WORK TO COMPLETE:
Among the lines below, restate word for word only those from the line with "You are a computer-use" through the line with "Instruction: Start the timer from the toolbar", with both end lines kept.

SUPPLIED MATERIAL:
□ □ □ □ □
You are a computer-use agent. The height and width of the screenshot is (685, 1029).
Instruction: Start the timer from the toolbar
□ □ □ □ □
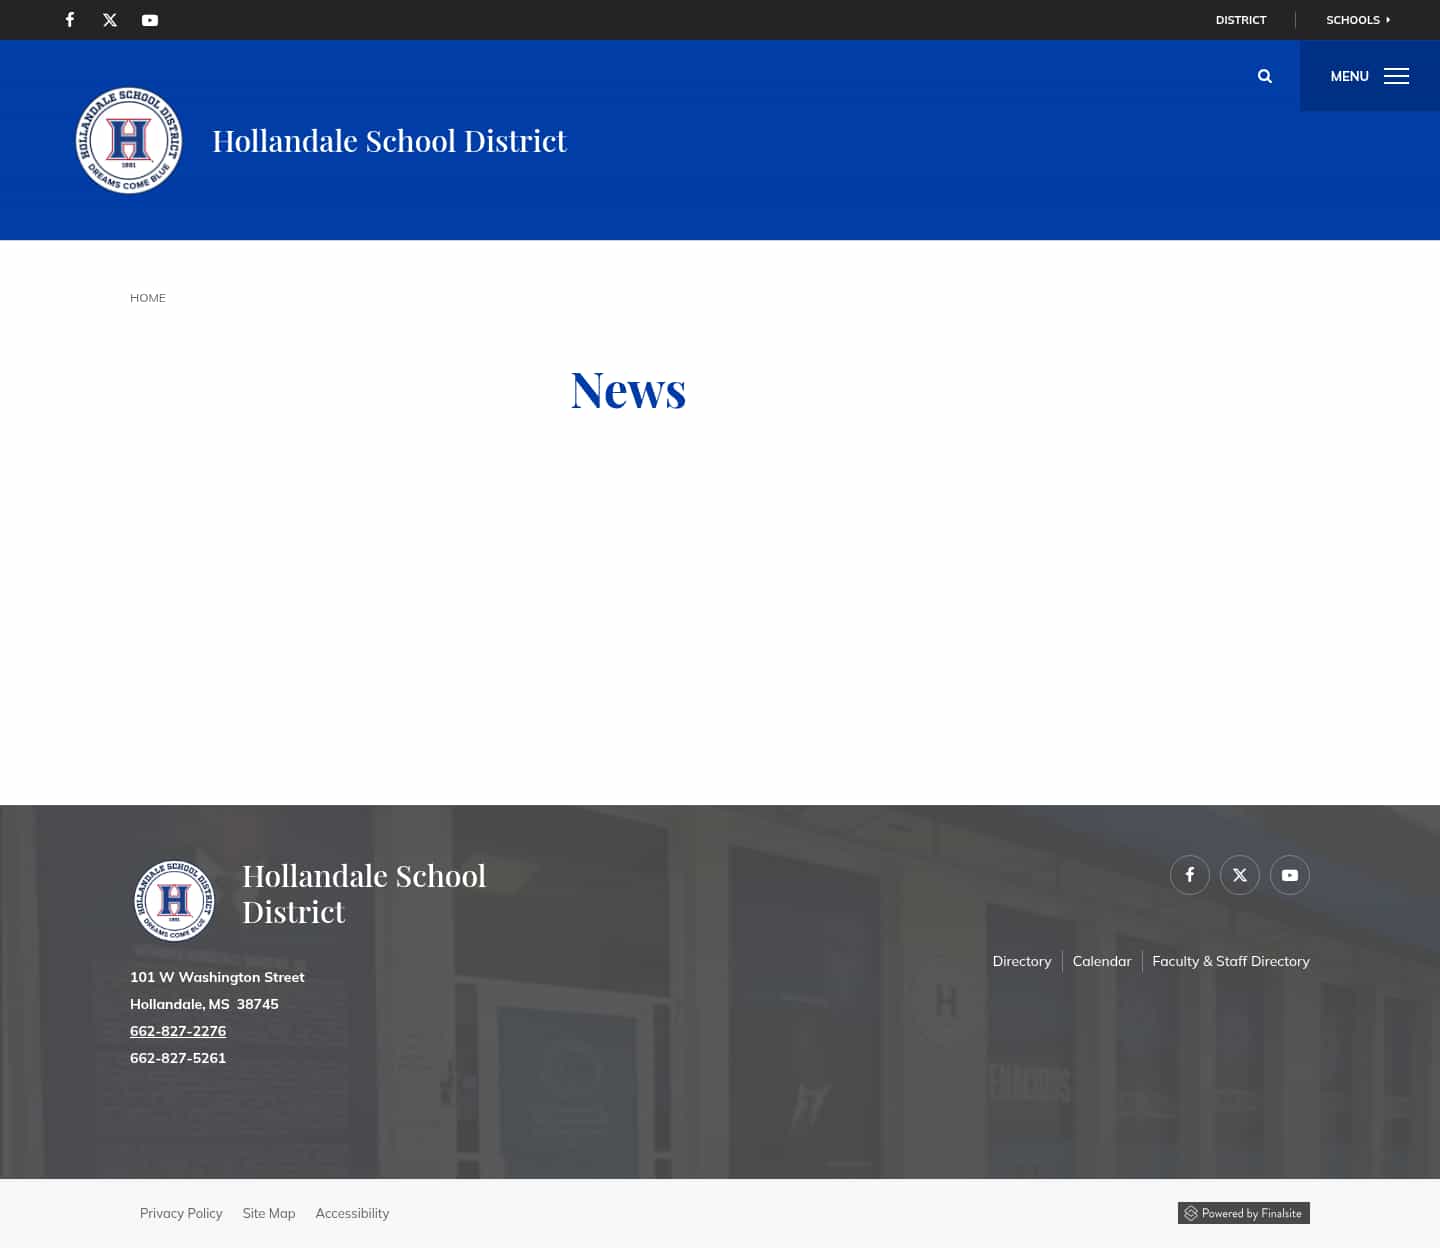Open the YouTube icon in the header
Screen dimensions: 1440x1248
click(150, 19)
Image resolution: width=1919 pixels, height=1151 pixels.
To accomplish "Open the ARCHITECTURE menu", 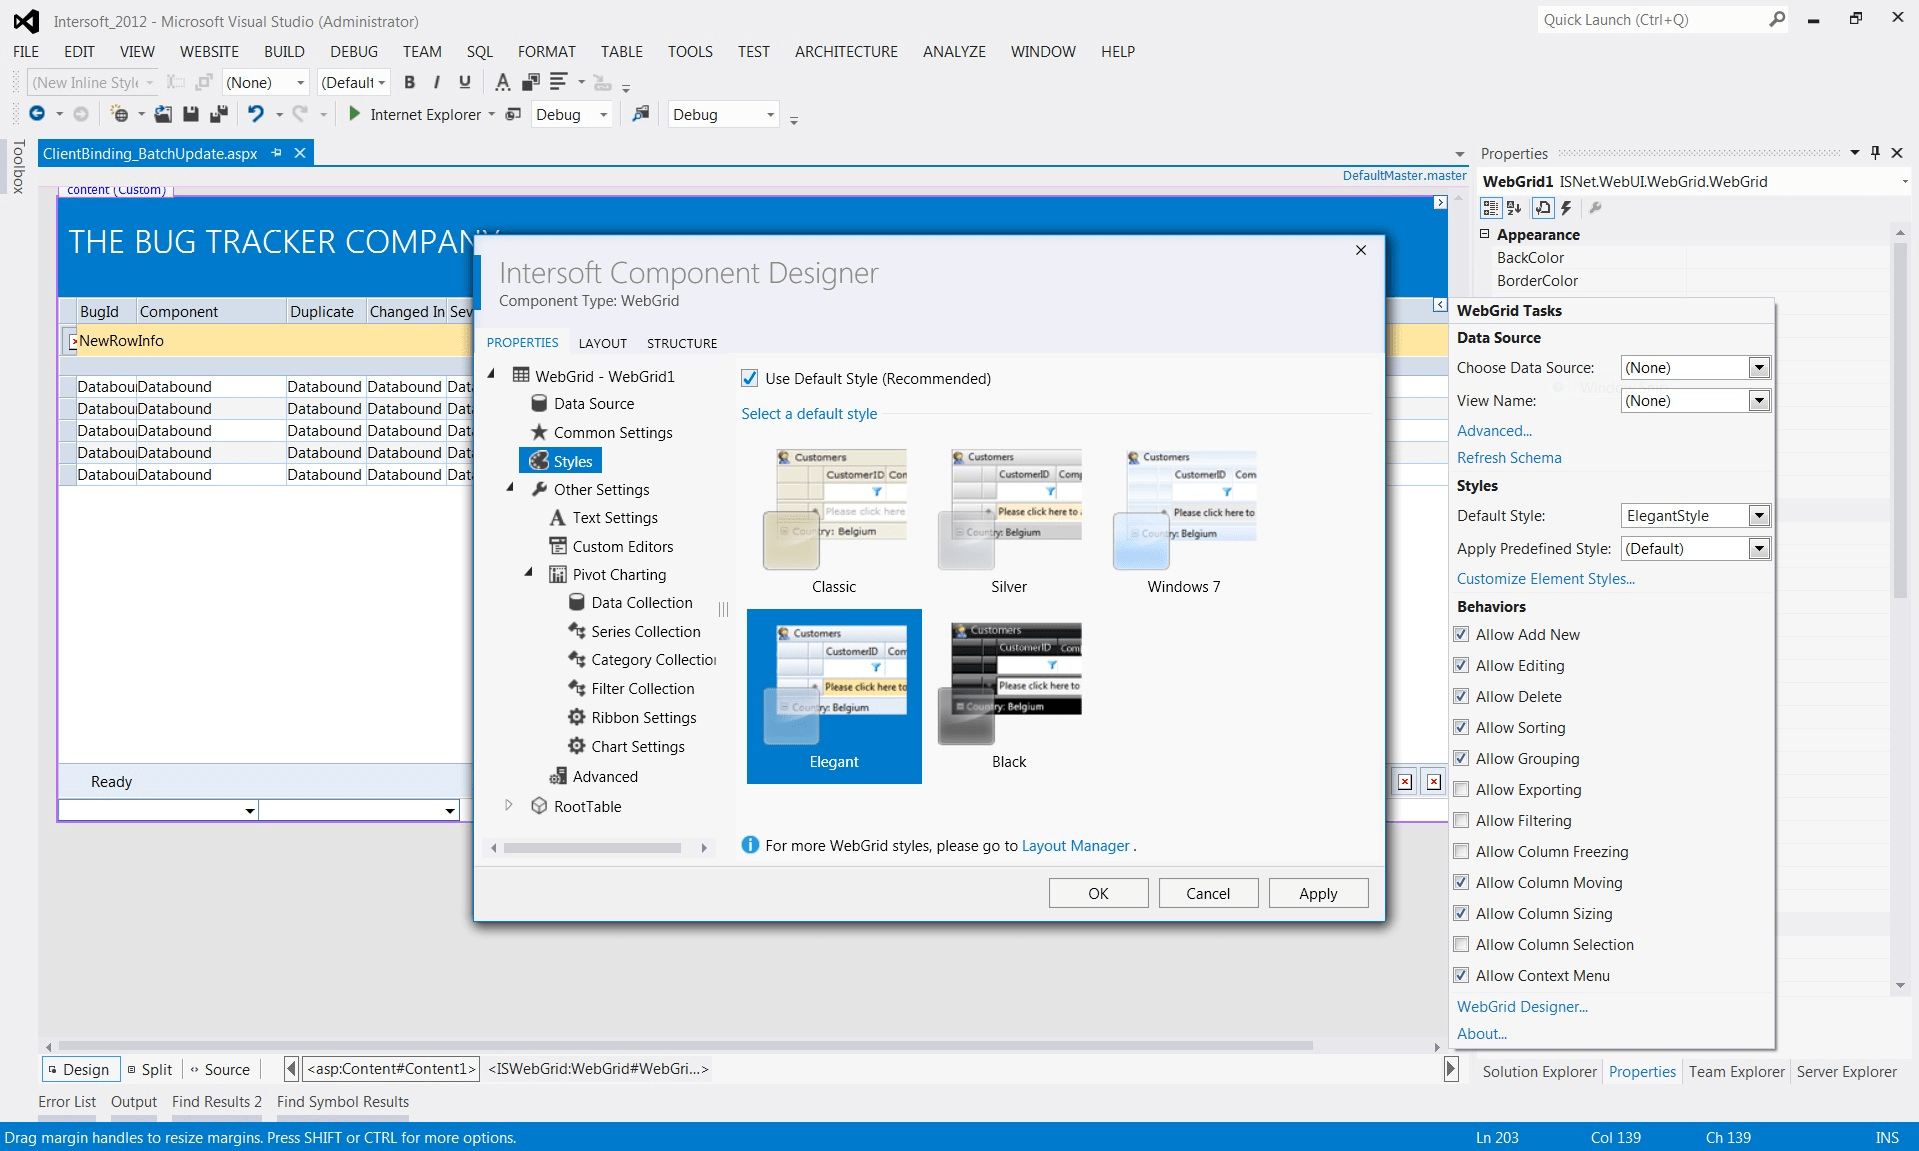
□ □ □ □ □
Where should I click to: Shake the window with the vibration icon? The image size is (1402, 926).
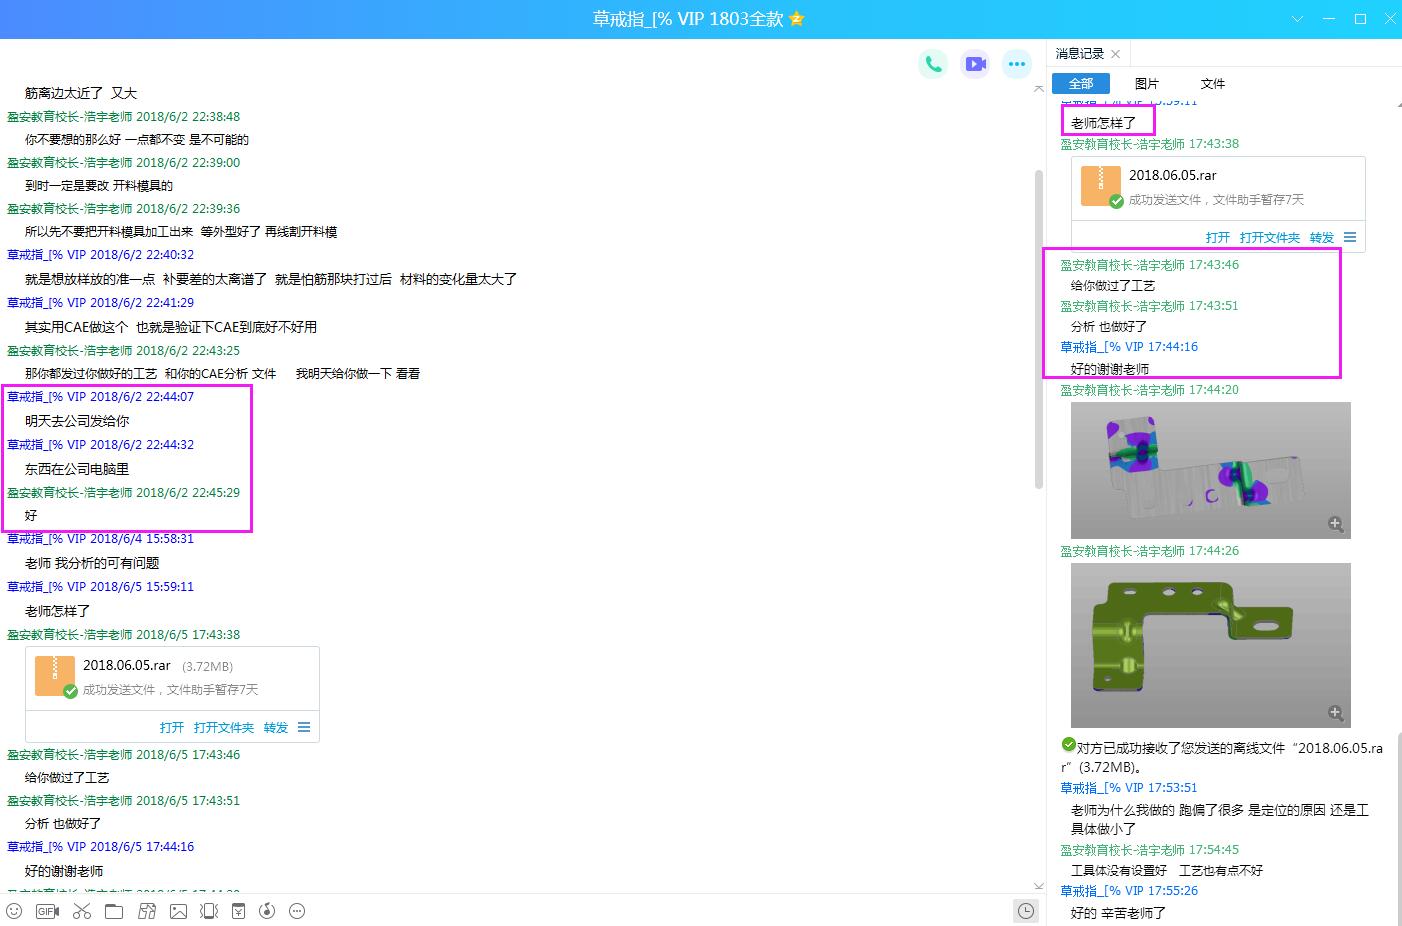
□ □ □ □ □
WRITTEN SOLUTION:
You are a computer-use agent. The height and width of the screenshot is (685, 1029).
Instruction: Start the timer from the toolbar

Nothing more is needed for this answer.